Thanks for the comments guys. I bought the ASHRAE manual because I felt the MERM was a bit light on those topics, and given I've never worked in this area, it might be good to have a second source to fill the gaps, I bought the 2005 one dirt cheap off ebay, so it didn't break the bank. I think I will buy Marks' just to serve as a last resort should something out the blue be in the exam. It seems a few people used it on a question or two. I saw one for $40 on Amazon from an edition ago, so I think it's cheap insurance. I don't think I'll open either of these texts unless I finish everything and have some minutes to spare at the end.

The only other items I think I will add to my library is the 2001 NCEES sample exam should I be able to find it, and perhaps a unit conversion book, plus the print outs RobertR mentioned.

Appreciate the feedback &amp; ideas!

Trev


----------



## Clydeman (Jan 11, 2011)

**Material provided**
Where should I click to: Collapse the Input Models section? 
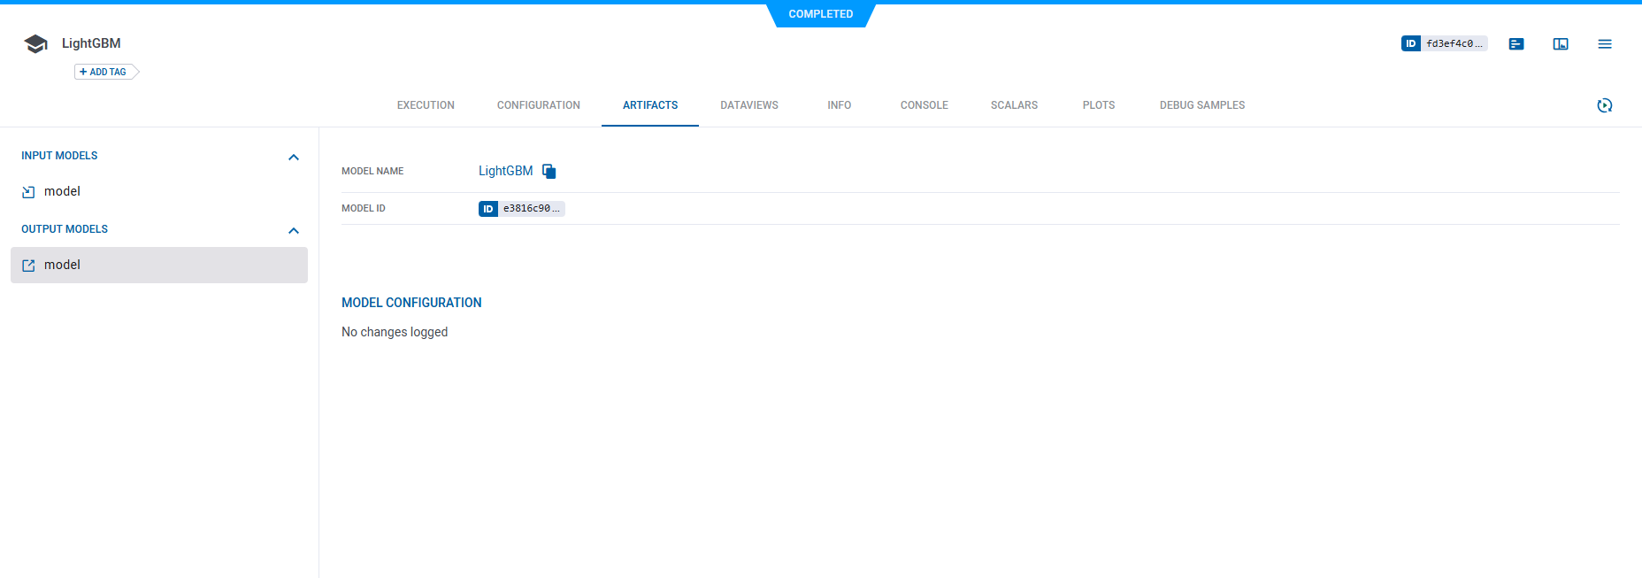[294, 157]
--
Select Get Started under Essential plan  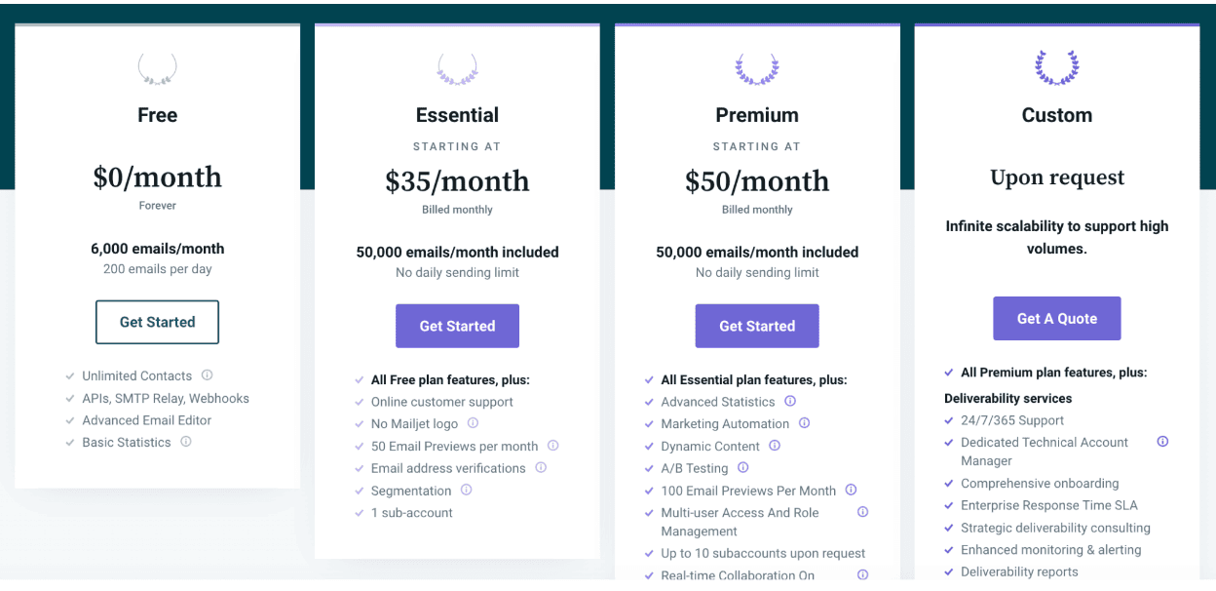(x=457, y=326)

**Brief 1**
Transcribe the forum post on exam reference books from "The only other" through "outs RobertR mentioned.".
**Brief 2**
Write the next part of the forum thread on exam reference books, picking up after its final line.

**Task result 1**
The only other items I think I will add to my library is the 2001 NCEES sample exam should I be able to find it, and perhaps a unit conversion book, plus the print outs RobertR mentioned.

**Task result 2**
You should be able to check out the 2001 NCEES Sample Test from a university library. That is what I did. Good luck trying to buy one (unless someone here is selling), as they go for quite a bit (at least from what I could tell searching online).

Definitely get the unit conversion book from Amazon. It is nicely laid out.

http://www.amazon.com/Engineering-Unit-Con...3193&amp;sr=8-1


----------



## navyasw02 (Jan 11, 2011)

Nathan Satter said:


> You should be able to check out the 2001 NCEES Sample Test from a university library. That is what I did. Good luck trying to buy one (unless someone here is selling), as they go for quite a bit (at least from what I could tell searching online).
> Definitely get the unit conversion book from Amazon. It is nicely laid out.
> 
> http://www.amazon.com/Engineering-Unit-Con...3193&amp;sr=8-1


I was thinking about getting that, but I didnt feel it was necessary. There weren't any units that were particularly tricky. The most common was going from HP to KW and vice versa and going from gallons/min to cfm, but that's clearly laid out in the MERM in several spots and I just tabbed and highlighted it.

Edit - all the unit conversions you really need are in the back appendix anyway. Also there's a handy conversion appendix in the chapter 17 appendices that will save you a ton of time converting gallons to cfm etc.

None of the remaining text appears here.